= Charles Kalme =

Latvian-American chess player

Charles Ivars Kalme (Kārlis Ivars Kalme, November 15, 1939 - March 20, 2002) was a Latvian American chess master and a mathematician.

Kalme was born in Riga, Latvia, on November 15, 1939. At the conclusion of World War II, Kalme and what was left of his family fled Latvia, lived for years in a refugee camp in Germany and finally arrived in Philadelphia in the United States in 1951.

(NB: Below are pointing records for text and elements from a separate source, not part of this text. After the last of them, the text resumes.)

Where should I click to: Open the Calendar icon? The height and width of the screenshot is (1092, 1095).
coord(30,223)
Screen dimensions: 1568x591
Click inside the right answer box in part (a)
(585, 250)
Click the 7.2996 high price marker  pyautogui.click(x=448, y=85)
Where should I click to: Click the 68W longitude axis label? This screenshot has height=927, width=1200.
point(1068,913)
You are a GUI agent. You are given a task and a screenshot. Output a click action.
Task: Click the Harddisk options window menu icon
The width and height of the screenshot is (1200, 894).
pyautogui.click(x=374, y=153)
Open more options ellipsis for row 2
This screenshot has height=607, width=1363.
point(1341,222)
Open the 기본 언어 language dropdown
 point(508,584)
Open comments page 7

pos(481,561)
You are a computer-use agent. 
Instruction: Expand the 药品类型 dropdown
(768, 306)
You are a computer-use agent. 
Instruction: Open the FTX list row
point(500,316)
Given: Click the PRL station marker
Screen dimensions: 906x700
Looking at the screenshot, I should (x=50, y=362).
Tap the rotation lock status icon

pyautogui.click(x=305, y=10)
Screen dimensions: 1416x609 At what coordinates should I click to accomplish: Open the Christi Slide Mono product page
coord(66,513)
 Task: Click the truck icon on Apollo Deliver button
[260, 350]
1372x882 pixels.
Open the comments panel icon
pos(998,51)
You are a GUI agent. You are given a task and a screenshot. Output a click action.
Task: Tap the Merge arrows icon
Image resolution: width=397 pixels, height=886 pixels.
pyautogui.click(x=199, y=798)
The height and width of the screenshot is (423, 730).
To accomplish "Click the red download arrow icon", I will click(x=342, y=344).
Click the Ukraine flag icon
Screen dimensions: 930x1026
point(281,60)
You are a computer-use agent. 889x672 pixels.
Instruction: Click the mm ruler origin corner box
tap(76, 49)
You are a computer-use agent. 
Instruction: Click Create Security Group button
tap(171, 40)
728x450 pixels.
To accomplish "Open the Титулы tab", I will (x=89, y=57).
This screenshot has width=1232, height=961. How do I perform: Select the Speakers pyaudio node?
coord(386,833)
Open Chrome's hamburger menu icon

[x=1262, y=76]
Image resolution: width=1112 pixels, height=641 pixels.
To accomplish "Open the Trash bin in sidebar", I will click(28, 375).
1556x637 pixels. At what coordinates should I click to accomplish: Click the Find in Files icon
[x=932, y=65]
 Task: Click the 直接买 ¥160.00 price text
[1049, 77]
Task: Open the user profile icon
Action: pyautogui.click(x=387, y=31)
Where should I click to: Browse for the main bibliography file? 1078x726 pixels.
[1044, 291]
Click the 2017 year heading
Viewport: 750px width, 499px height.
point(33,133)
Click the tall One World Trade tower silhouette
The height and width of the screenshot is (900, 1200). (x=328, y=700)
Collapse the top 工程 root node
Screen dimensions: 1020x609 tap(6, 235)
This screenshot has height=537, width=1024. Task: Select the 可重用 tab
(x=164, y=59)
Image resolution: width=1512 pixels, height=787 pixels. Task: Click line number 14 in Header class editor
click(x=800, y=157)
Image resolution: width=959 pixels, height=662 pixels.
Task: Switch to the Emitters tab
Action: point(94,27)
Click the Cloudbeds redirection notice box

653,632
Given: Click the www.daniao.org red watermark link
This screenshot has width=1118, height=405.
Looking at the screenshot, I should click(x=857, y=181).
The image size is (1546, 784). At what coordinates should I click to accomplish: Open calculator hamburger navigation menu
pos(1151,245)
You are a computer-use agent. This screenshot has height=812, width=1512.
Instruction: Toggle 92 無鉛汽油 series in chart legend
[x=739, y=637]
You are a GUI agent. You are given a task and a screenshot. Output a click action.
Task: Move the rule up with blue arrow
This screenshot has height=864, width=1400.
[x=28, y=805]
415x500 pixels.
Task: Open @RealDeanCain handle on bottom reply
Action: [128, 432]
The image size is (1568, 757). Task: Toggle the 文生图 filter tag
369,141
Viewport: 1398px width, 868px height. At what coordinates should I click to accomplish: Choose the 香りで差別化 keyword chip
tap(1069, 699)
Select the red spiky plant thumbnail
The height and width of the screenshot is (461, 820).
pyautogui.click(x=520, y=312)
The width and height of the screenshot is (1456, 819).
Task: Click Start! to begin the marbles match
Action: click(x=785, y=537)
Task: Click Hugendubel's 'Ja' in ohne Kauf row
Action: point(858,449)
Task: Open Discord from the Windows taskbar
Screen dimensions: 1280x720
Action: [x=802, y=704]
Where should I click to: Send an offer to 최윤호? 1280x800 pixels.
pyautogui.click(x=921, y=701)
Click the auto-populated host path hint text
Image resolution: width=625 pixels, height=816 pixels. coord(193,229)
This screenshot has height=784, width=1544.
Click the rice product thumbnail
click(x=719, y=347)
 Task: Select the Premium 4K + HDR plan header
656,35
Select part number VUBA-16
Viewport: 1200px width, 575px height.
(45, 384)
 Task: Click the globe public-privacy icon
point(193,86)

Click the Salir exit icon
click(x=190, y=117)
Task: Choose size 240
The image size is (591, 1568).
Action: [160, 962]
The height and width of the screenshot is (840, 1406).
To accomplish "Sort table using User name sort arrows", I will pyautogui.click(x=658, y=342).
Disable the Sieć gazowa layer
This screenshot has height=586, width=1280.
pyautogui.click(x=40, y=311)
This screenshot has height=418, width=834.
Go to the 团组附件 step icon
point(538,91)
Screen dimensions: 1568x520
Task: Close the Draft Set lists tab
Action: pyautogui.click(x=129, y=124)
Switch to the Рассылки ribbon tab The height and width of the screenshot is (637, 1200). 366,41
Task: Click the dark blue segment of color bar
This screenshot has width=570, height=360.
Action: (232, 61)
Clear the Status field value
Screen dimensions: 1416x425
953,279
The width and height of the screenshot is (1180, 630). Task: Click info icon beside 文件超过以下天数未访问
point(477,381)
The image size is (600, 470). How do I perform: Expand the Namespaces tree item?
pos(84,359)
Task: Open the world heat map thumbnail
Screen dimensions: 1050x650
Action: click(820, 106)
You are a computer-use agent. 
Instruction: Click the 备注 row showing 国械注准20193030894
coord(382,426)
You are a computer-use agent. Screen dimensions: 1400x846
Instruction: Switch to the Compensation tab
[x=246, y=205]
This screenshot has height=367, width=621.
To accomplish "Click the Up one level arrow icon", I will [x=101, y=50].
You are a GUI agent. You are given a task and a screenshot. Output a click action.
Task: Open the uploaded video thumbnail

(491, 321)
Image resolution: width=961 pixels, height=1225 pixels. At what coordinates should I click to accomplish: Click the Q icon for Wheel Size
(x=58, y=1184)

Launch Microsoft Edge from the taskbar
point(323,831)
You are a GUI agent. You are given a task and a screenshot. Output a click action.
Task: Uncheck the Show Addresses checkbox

Kalme won the U.S. Junior Chess Championship, held in Lincoln, Nebraska, in 1955 with a 9–1 score. He won the Pan-American Intercollegiate championship in 1957. In 1960, he played on the U.S. Team in the World Student Team Championship in Leningrad, USSR. The U.S. team won the World Championship, the only time the U.S. has ever won that event. Kalme won two gold medals, one for the team and the other for his individual result on board two. Kalme also represented the United States twice more in team play at this level: Helsinki 1961 and Kraków 1964. He played twice in the United States Chess Championship: 1958–1959 and 1960–1961. Kalme played the future World Chess Champion Robert Fischer (1972) three times. In 1957, he won and in both the aforementioned U.S. Championships he lost and drew respectively.

Kalme also became a master of contract bridge. He sometimes played as a partner of Michael Lawrence, who was a member of a world champion bridge team, the Dallas Aces.

Kalme received a Ph.D. degree in mathematics from New York University in 1967, and became a professor of mathematics at the University of California, Berkeley.

When the Republic of Latvia regained its freedom from the Soviet Union, Kalme returned to his native Latvia, where he died in 2002.